Saffman was the son of a lawyer and studied at Cambridge University with a bachelor's degree (1953) and a doctorate in applied mathematics (1956) with GK Batchelor . He was then a Research Fellow at Trinity College in Cambridge and from 1958 a lecturer . 1960 to 1964 he was a reader at King's College London . From 1964 he was professor of hydrodynamics at Caltech , from 1995 as Theodore von Karman professor. In 2001 he retired.

He dealt with the dynamics of eddies (vortices), flow of viscous liquids, turbulence, interaction of liquid waves. Saffman-Taylor instabilities are named after him and Geoffrey Ingram Taylor at the boundary between two liquids of different viscosity (with typical finger formation). The effect has applications in oil production. With Max Delbrück he published a theory of the diffusion of proteins in membranes.

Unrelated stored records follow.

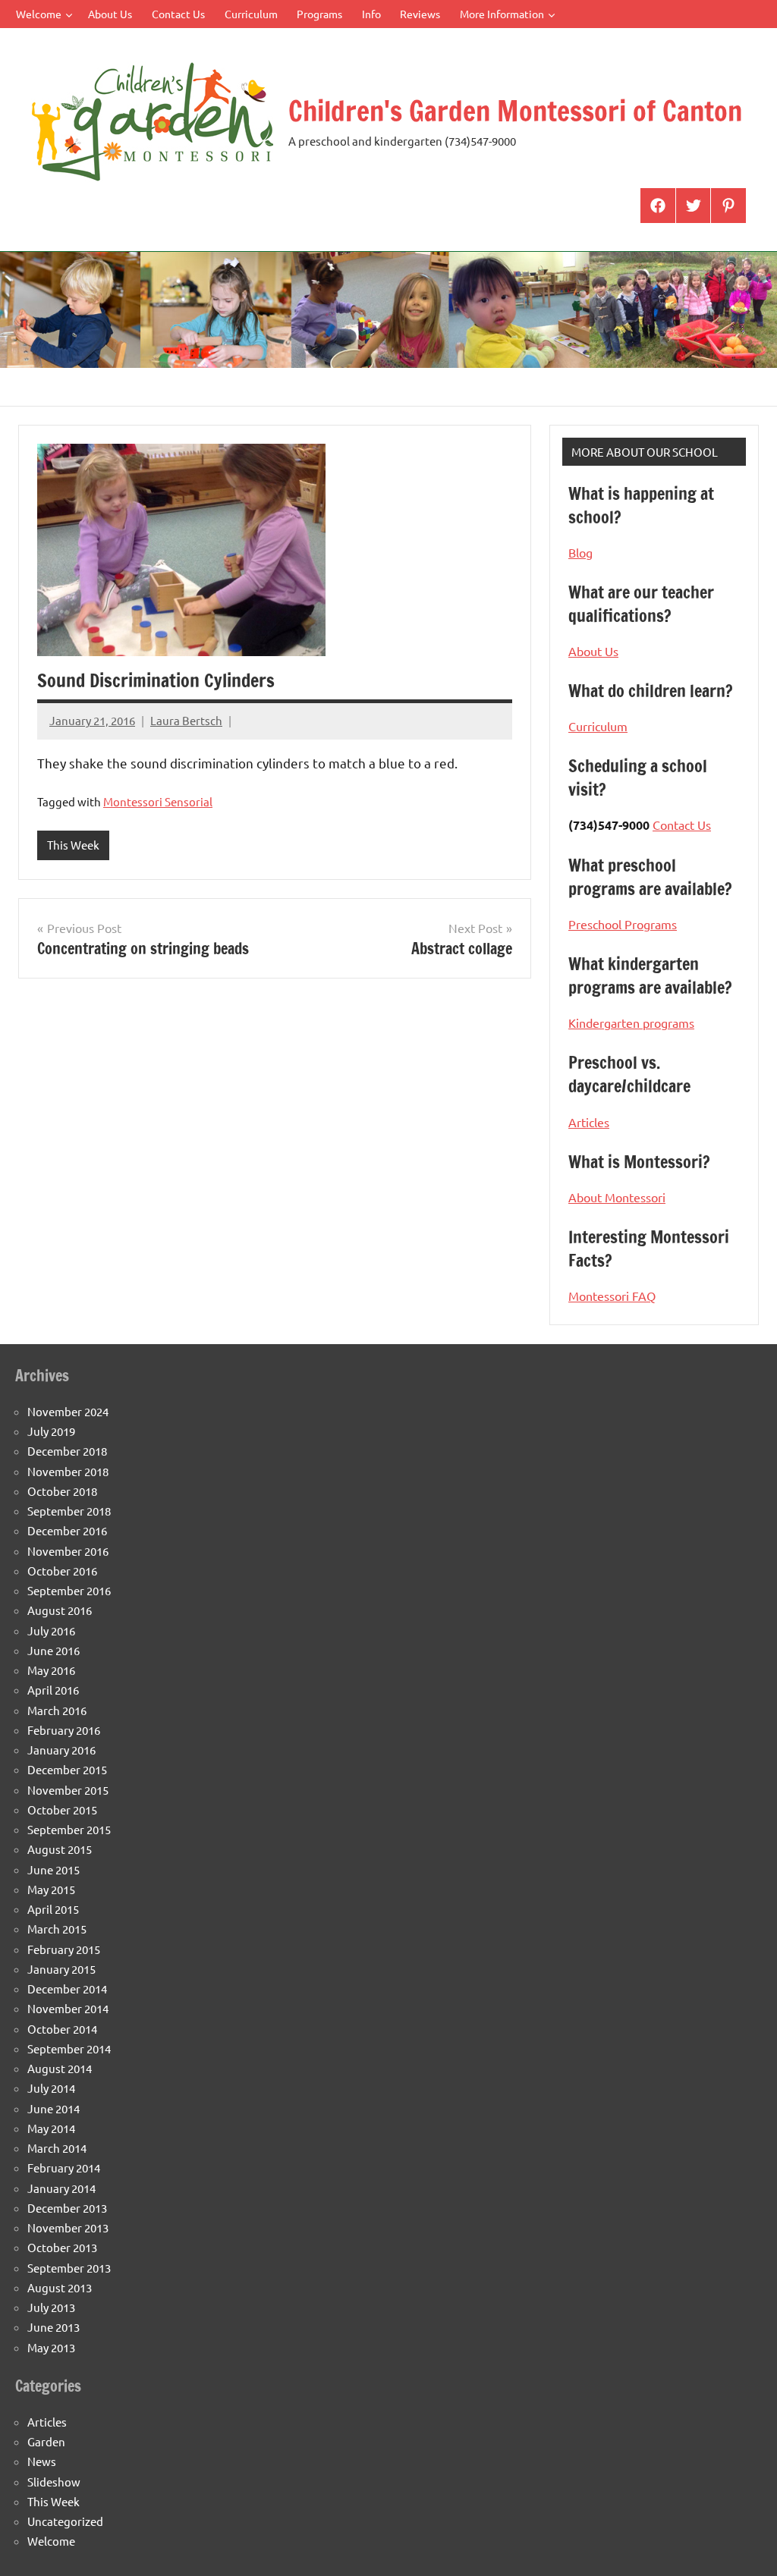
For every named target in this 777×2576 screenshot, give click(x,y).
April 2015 (53, 1909)
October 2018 (62, 1491)
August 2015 (59, 1849)
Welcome (38, 13)
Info (371, 13)
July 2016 (51, 1630)
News (41, 2461)
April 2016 (53, 1689)
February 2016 (63, 1730)
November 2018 (68, 1471)
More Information (502, 13)
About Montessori (616, 1197)
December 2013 (67, 2208)
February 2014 (63, 2167)
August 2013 (59, 2287)
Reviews (420, 13)
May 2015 (51, 1889)
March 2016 (57, 1710)
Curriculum (251, 13)
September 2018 (69, 1510)
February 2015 (63, 1949)
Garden (46, 2441)
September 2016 (69, 1590)
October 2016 (62, 1570)
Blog (580, 552)
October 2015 (62, 1809)
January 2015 (61, 1969)
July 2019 (51, 1431)
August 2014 (59, 2068)
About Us (110, 13)
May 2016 (51, 1670)
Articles (588, 1121)
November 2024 (68, 1411)
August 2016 (59, 1610)
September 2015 (69, 1829)
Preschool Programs (622, 923)
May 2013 (51, 2347)
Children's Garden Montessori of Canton (515, 111)
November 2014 (68, 2008)
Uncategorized (65, 2521)
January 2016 (61, 1749)
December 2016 (67, 1530)
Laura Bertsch (186, 720)
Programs (319, 13)
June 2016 (53, 1650)
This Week (73, 844)
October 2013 (62, 2247)
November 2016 (68, 1551)
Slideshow (53, 2481)
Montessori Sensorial (157, 801)
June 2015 (53, 1869)
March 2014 (57, 2148)
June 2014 (53, 2108)
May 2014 (51, 2128)
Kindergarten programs (631, 1022)
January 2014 (61, 2188)
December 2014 (67, 1988)
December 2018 (67, 1451)
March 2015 (57, 1928)
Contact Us (178, 13)
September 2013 (69, 2267)
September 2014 (69, 2048)
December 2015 (67, 1769)
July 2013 (51, 2307)
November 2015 (68, 1790)
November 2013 (68, 2227)
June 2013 (53, 2327)
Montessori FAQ (612, 1295)
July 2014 (51, 2088)
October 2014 (62, 2029)
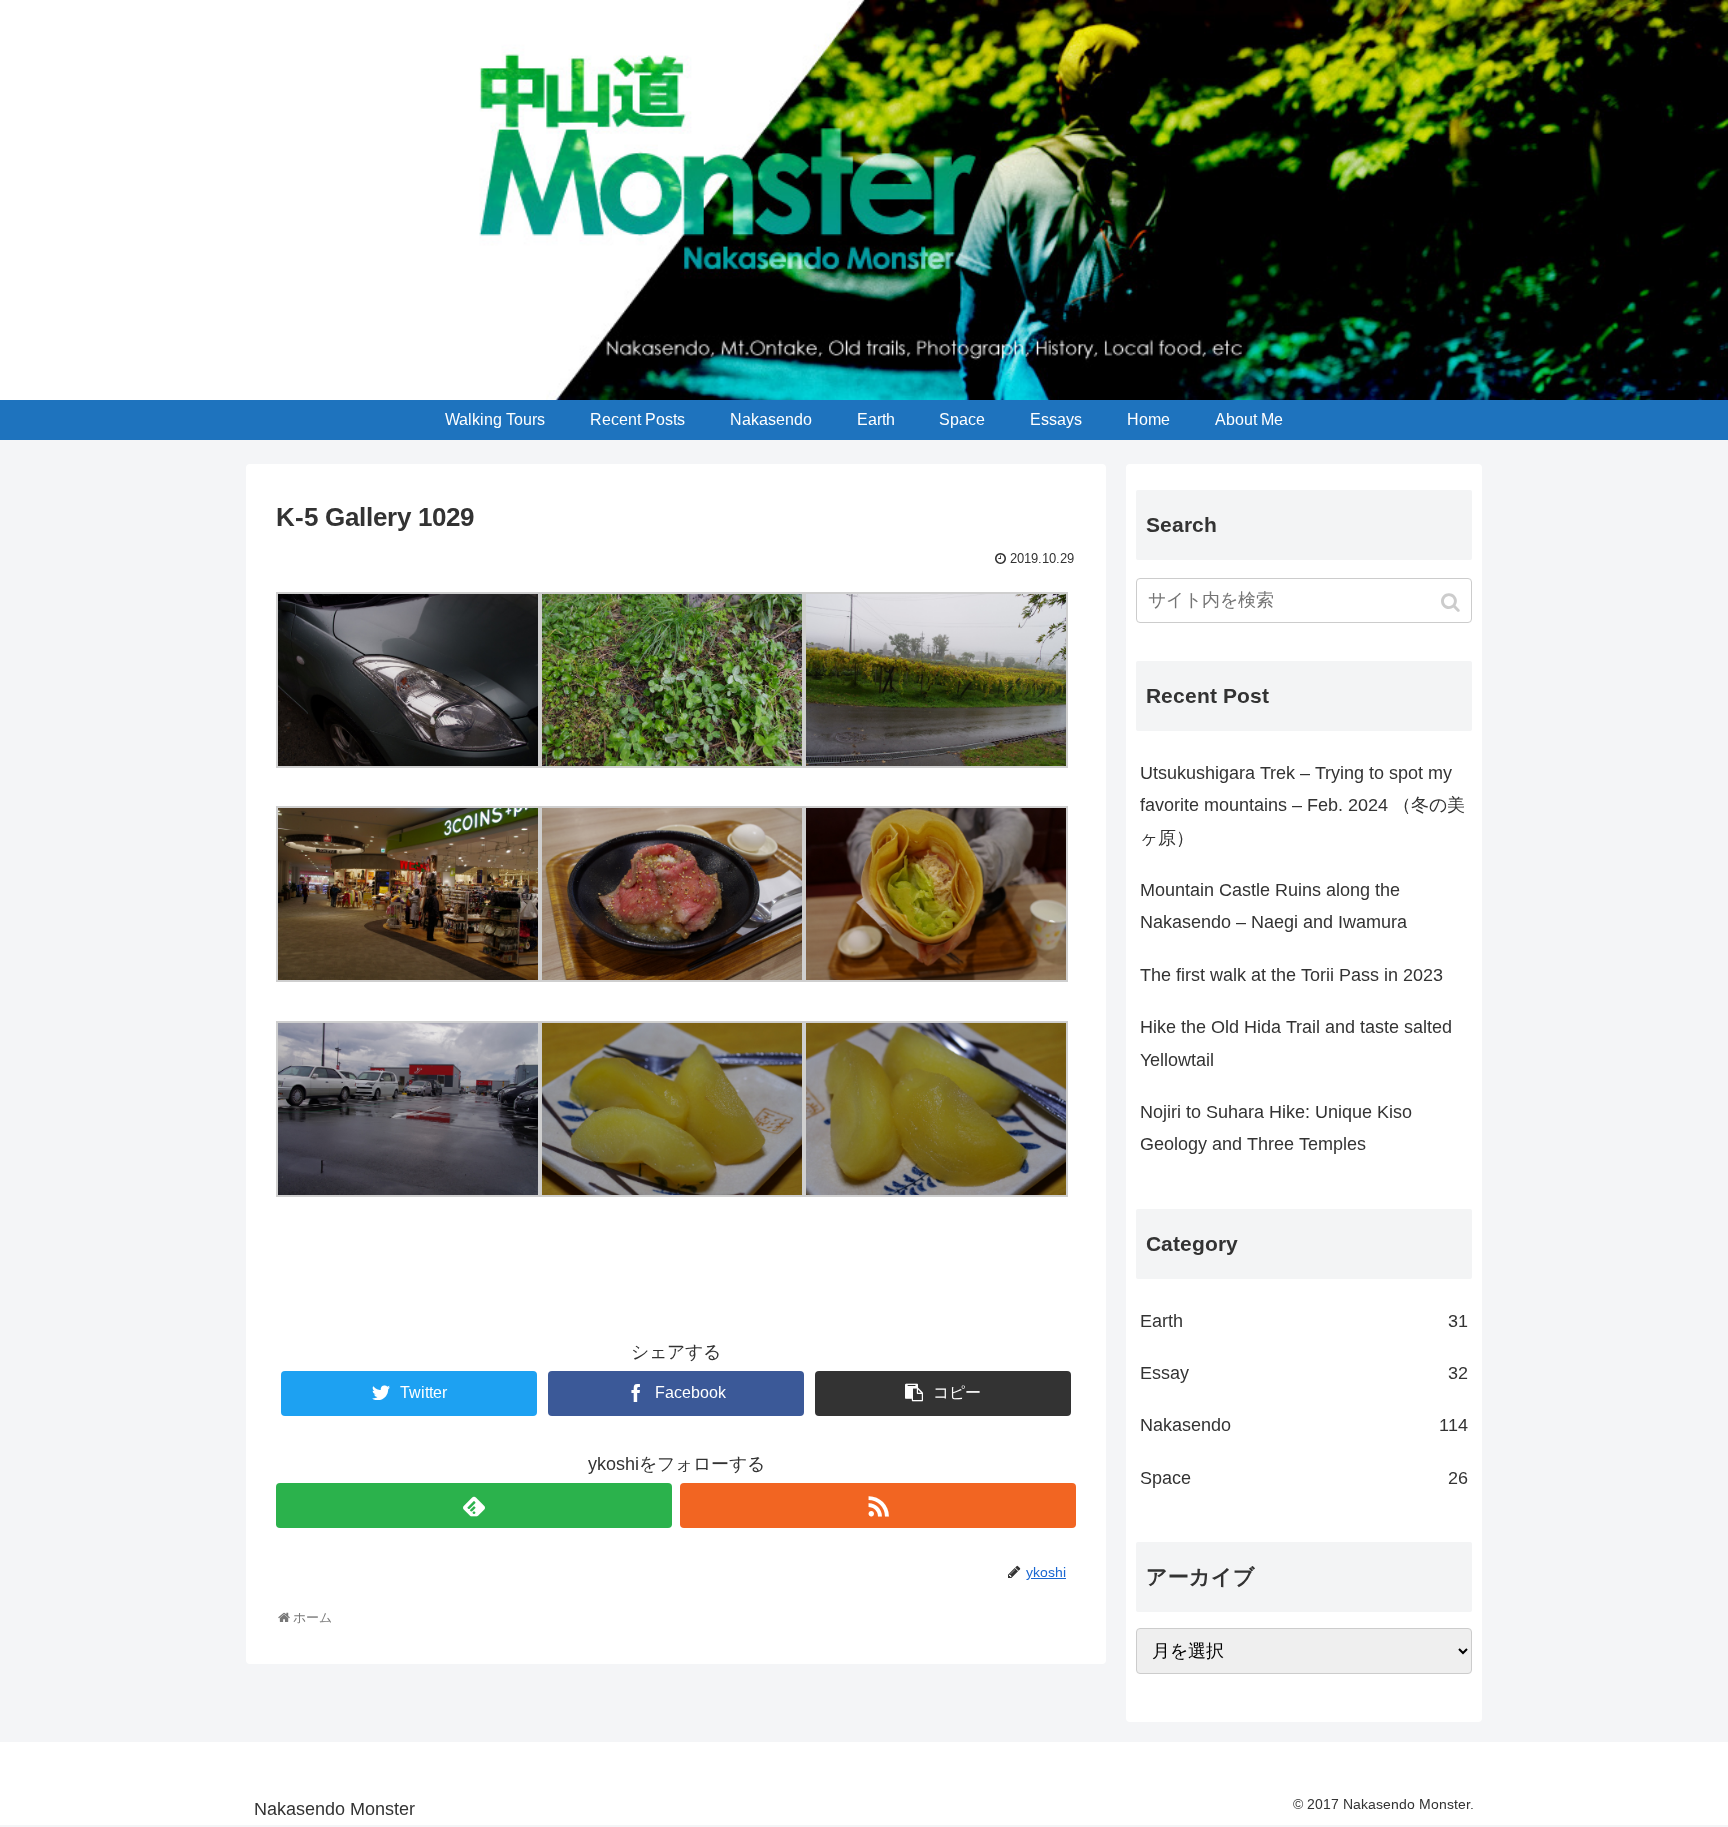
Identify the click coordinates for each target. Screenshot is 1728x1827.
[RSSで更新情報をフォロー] (878, 1505)
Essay (1304, 1373)
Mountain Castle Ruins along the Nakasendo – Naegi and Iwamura (1273, 906)
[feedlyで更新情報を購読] (474, 1505)
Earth (1304, 1321)
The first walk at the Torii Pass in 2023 (1291, 975)
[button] (1452, 602)
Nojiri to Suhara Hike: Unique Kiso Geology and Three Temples (1276, 1128)
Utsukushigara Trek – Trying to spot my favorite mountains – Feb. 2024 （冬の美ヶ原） (1302, 805)
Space (1304, 1478)
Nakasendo (1304, 1425)
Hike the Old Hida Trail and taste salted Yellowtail (1296, 1043)
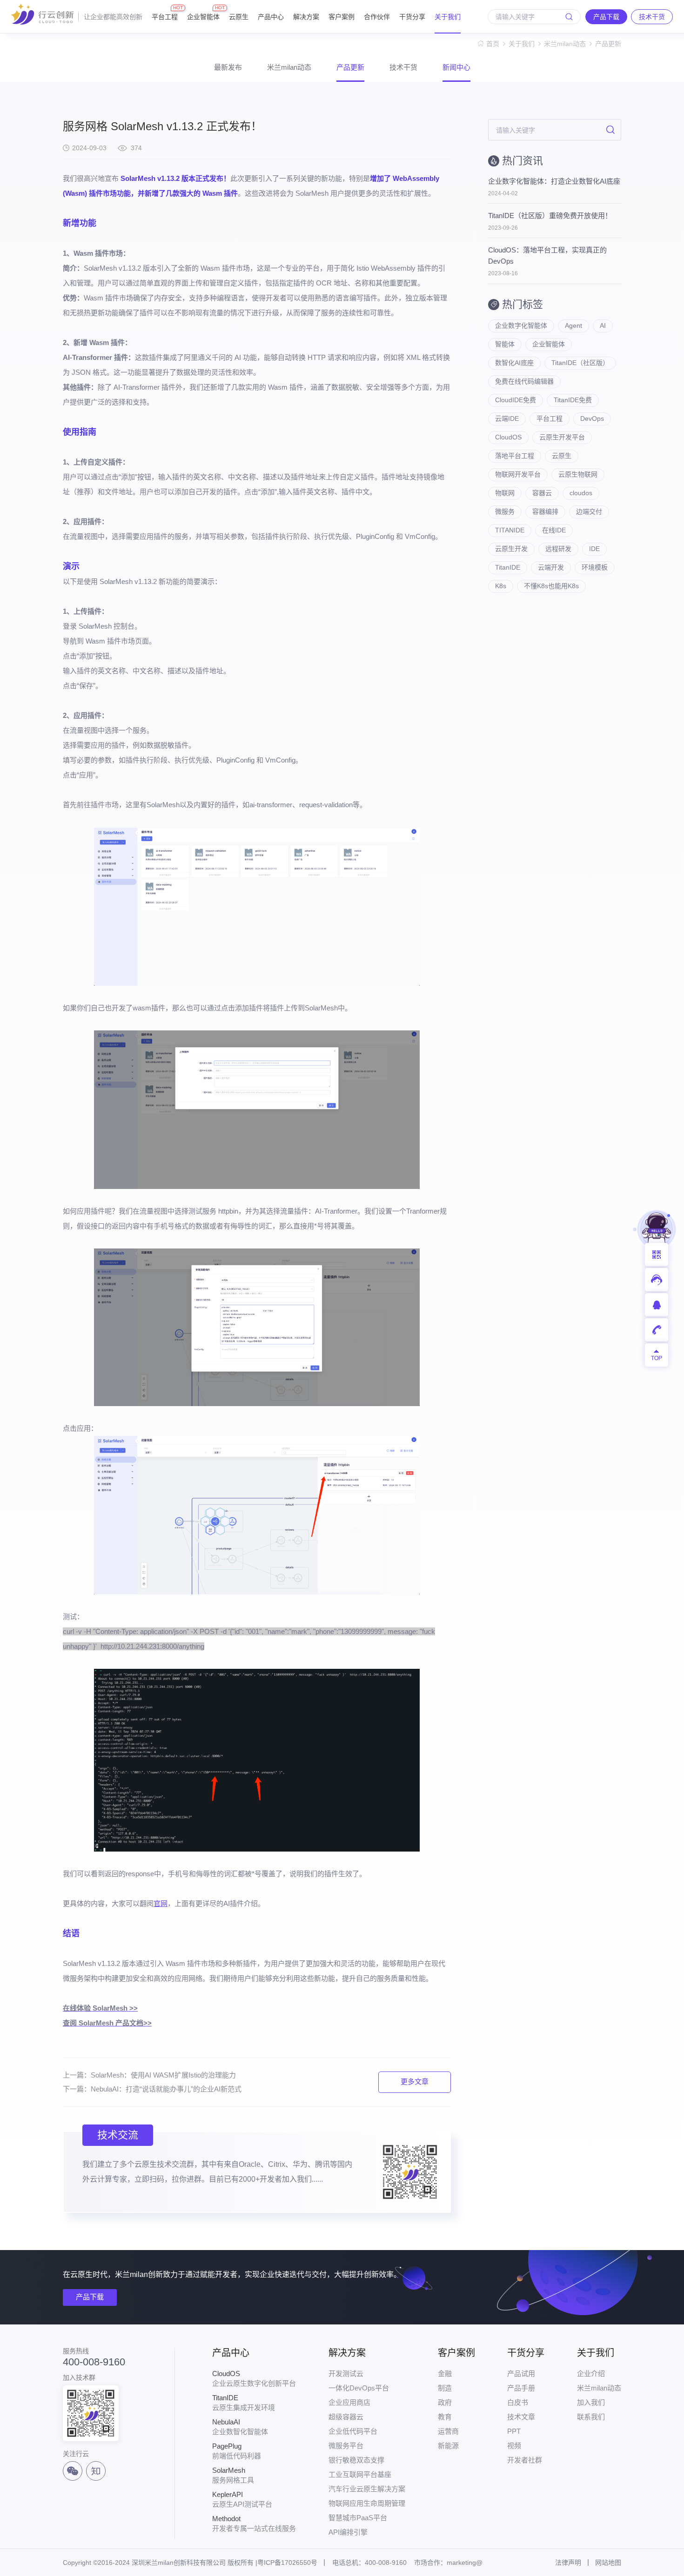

Due to his expertise in vortices in liquids and gases, he was called in to assess various aircraft accidents, for example on Delta Air Lines flight 191 (1985) in Dallas. He calculated how long it takes for the wake vortices to dissipate during take-off and landing of passenger aircraft, applying it to safe distances for take-off and landing.

In 1970/71 he was visiting professor at the Massachusetts Institute of Technology .

In 1994 he received the Otto Laporte Prize . He was a Fellow of the American Academy of Arts and Sciences (1978) and the Royal Society (1988).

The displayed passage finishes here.